Medical Bottle Rocket Training


I'm old enough to have spent entire summers goofing off with my friends, running around the neighborhood on our bikes, laying waste to our parents' homes, and setting off fireworks with complete abandon --- all without having adults constantly warning us about one danger or another. A favorite sport was spending hours setting up a field of army men, and then wiping them out with a combination of Black Cats and rubber bands. Marty, my next door neighbor, and I destroyed enough plastic soldiers that a poorly written scrawl of "army men" in red crayon was often placed on my mother's grocery list. Of course, the battle would not be complete without firing up at least a few bottle rockets.

OK, I know I shouldn't romanticize playing with fireworks; heck, where would I be today if I didn't have all my fingers? Probably I'd be an orthopedist, but that's another story. But I often think back to my bottle rocket days when a high school or college student asks about the process of becoming a physician. Why compare medical training with bottle rockets? Why not choose the classic "hard work, followed by harder work" theme? Let me try to explain.

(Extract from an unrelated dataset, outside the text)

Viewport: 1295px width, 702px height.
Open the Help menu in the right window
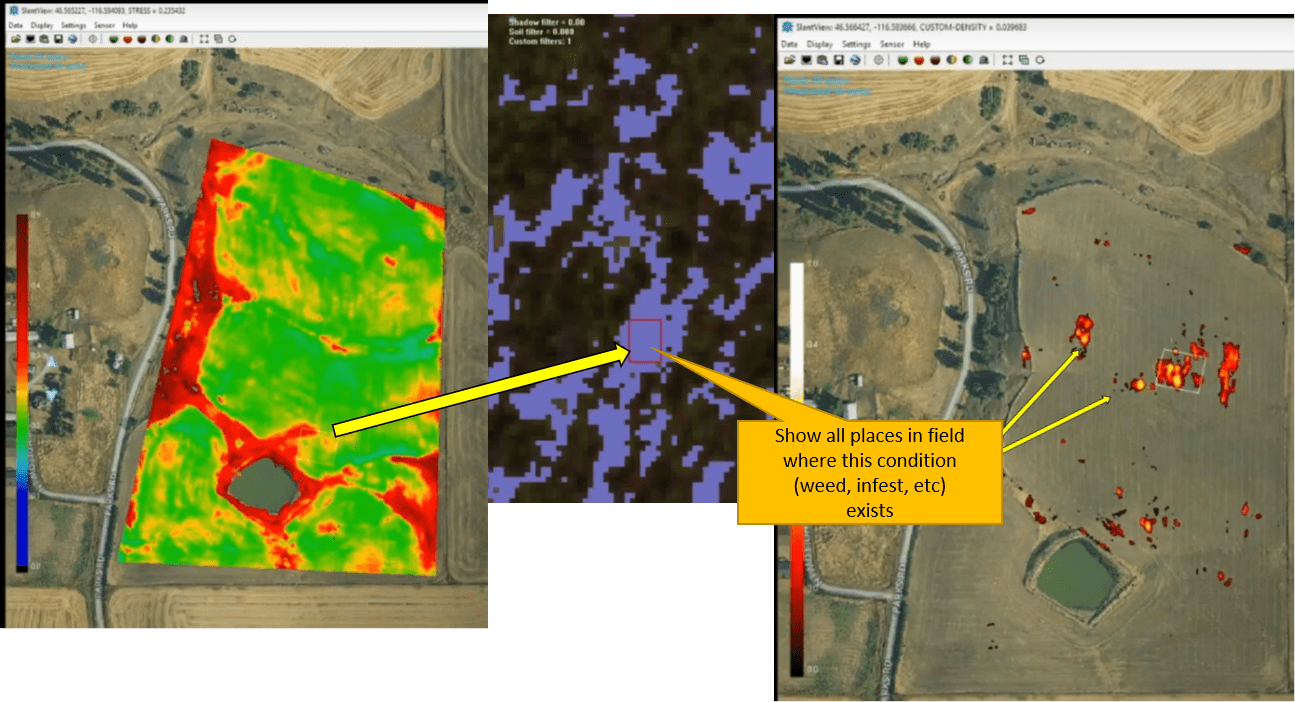[x=922, y=44]
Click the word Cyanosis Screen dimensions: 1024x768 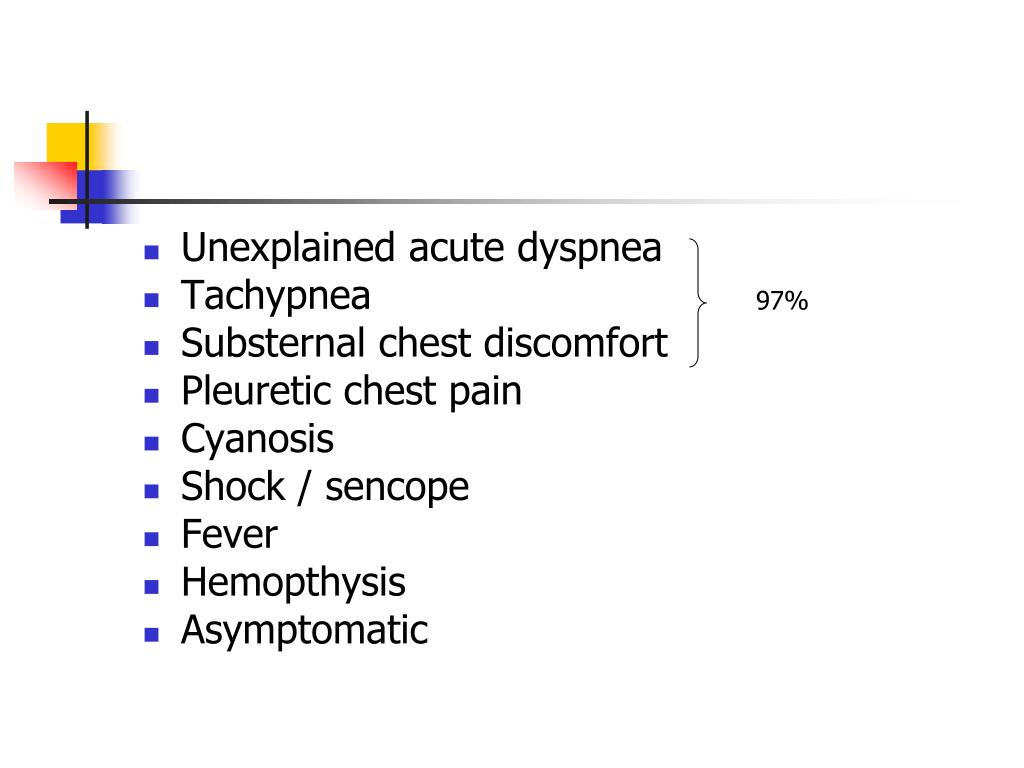(257, 440)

Step 1: Light the match. Traditionally, the vast majority of students who choose the pre-med route in college need to take a single-track-mind approach. There are fairly strict class requirements, with even stricter grade demands, in order to even start the medical school application process. Of course, just like some dud matches that won't strike, some kids wash out due to lack of interest or lack of adequate grades.

Step 2: Light the fuse. Acceptance to and then attending medical school is just about the most exciting thing that can happen to a young mind. The excitement burns bright and hot, just like the bottle rocket fuse.....and it needs to, in order to propel a student through long hours of study for two years followed by longer hours on hospital wards in the last two years of medical school. Of course, the fuse is really only a precursor to the big blastoff, but it can be so much fun that we lose sight of what is to come.

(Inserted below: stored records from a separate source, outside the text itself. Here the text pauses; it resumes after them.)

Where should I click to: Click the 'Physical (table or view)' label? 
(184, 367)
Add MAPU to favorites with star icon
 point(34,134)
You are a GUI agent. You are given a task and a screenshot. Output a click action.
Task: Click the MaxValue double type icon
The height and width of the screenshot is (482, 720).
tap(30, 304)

Step 3: Blastoff into residency. If someone told me I could take a ride in the nose capsule of the greatest bottle rocket ever made, I would think I had died and gone to heaven. Just like a conventional bottle rocket, it expends a tremendous amount of fuel to get going and lift off; a lot of that is wasted energy --- think "intern year." Then and then the action and learning is accelerated, coming fast and furious from every direction. And once again, this was at least for me so much fun that I had a hard time focusing on what would come once it was all over. Don't get me wrong, it was also pretty friggin' hard, especially on SWIMBO.

Step 4: BOOM! The bottle rocket tops out and explodes; pieces tumble everywhere. Residency is over and real life starts --- find a job, start a practice, buy malpractice insurance, take out loans, move, sometimes marry and start a family ("my biological clock is ticking!"), experience complications that are your very own, and try to remember to breathe.

Step 5: There is no step 5. The incredible joy of the bottle rocket ride is a one-time event. The rocket topped out and blew itself into a thousand unreconstructible pieces, blown away by the wind so quickly that all that is left to remember it by is the acrid aroma of gunpowder. And that fades rather quickly as well.

If that sounds bittersweet, well, that's because it is. Once the rocket ride is over, what is left is a lifetime of medical practice --- sort of a gradual drifting through space. There are no grades to study for, no accolades to garner, no "best resident" awards to hope for. Unlike our brothers and sisters and friends who are not in medicine, there is no corporate ladder with promotions to climb, no executive VP position to covet and achieve, no corner office to angle after. For some doctors, accustomed to a life of achieving one goal or another, that's not enough. Those are the physicians driven to start their own clinics, insurance products, new techniques and instruments, and the like. The rest of us --- myself included --- have to radically change our mindset and learn to get our jollies in a different way.

It took me several years to figure this out. Slow learner, sorry. While the rapid fire excitement of medical school and training is far behind me, I have learned to enjoy the simple pleasures of talking to new patients and listening to their symptoms, of putting the pieces together to make a diagnosis and a plan, of then carrying out that plan in the operating room. There are no teachers that praise one for this, no pats on the back, no grade reports; only the satisfaction that when the skin is closed, I know that my best work is hidden where it can't be seen. And that's OK, because then every day can be its own little "bottle rocket" for me.